What is expected
In the records that follow, count the lines where the string "column" appears, and give the count with nothing added.

:: Data shown

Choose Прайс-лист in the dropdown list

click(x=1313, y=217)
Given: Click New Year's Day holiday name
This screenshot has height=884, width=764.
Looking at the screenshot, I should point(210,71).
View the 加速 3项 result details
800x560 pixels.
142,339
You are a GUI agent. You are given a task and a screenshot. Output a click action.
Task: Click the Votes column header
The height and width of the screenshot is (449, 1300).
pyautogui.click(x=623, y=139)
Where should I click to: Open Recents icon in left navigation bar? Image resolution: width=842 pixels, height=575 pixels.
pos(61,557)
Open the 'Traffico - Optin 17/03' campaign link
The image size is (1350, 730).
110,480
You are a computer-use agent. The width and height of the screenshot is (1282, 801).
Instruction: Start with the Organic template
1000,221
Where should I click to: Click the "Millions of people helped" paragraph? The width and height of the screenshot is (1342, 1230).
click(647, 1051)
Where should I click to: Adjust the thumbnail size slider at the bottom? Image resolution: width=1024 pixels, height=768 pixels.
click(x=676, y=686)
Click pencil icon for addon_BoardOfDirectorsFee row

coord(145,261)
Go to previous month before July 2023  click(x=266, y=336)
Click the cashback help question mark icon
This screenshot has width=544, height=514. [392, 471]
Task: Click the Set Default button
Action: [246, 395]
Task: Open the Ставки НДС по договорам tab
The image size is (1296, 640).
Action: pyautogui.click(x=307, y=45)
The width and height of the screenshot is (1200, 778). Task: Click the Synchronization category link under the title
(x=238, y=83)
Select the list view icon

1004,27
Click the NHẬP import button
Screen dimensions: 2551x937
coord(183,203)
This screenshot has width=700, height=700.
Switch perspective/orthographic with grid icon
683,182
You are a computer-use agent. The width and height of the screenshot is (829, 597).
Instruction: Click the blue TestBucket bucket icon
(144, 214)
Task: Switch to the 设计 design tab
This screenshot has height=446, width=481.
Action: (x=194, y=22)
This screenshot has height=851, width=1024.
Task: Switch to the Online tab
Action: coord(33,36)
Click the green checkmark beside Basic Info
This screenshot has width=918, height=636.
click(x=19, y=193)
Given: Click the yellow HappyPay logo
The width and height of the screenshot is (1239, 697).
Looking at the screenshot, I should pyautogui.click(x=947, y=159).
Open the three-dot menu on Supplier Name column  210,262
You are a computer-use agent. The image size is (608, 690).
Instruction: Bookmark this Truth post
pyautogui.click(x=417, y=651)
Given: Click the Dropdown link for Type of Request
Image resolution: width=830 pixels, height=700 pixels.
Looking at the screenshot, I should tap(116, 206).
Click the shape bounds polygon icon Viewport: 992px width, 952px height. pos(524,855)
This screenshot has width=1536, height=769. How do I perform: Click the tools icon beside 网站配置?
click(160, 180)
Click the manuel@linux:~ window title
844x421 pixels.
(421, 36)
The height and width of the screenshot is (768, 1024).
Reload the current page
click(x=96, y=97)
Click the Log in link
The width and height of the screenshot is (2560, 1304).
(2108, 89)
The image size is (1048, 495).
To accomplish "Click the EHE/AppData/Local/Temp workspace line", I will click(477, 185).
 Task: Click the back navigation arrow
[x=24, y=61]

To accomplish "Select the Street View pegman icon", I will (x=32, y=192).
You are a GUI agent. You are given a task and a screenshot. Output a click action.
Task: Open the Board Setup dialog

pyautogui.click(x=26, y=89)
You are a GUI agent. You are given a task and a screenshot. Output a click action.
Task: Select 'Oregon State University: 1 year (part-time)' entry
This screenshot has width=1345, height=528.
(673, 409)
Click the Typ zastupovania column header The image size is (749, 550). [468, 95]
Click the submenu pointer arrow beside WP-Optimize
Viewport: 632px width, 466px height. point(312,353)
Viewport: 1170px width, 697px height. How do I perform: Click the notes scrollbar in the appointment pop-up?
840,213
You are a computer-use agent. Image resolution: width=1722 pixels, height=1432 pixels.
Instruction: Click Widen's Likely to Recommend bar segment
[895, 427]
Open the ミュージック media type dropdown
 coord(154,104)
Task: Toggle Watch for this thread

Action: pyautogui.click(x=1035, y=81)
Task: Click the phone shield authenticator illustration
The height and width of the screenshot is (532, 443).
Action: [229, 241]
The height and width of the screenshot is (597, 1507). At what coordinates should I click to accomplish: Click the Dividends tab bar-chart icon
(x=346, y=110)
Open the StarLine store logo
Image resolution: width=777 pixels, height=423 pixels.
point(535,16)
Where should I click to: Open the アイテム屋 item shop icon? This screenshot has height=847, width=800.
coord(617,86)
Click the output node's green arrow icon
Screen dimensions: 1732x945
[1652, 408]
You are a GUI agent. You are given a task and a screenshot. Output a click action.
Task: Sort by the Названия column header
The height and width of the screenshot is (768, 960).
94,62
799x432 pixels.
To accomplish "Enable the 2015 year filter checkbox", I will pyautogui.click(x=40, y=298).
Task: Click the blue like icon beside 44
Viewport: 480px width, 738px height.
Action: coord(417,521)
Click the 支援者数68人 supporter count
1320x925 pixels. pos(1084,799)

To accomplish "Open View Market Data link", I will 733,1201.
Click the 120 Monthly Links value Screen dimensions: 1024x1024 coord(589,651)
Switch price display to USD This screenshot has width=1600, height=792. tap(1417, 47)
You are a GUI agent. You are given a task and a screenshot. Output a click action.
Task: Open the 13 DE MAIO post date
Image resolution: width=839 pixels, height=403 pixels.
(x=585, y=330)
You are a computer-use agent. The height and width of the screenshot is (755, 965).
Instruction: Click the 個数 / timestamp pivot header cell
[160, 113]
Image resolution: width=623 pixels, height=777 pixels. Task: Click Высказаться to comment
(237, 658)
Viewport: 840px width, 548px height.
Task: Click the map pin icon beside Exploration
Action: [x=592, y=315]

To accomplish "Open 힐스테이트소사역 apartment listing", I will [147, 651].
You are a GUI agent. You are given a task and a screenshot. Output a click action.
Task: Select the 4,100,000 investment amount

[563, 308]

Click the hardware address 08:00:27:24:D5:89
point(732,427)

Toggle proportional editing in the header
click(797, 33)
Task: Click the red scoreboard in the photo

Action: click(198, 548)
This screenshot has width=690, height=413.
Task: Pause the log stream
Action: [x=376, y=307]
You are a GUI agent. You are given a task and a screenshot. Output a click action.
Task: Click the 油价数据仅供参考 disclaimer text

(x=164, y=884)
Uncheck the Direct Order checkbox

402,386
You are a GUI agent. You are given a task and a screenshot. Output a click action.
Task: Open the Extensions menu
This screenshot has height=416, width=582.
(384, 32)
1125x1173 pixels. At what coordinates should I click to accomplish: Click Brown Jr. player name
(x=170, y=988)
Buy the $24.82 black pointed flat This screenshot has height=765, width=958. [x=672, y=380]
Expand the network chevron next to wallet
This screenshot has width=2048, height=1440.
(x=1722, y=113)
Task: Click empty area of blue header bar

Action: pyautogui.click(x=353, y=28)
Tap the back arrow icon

::::

Response to the exercise
4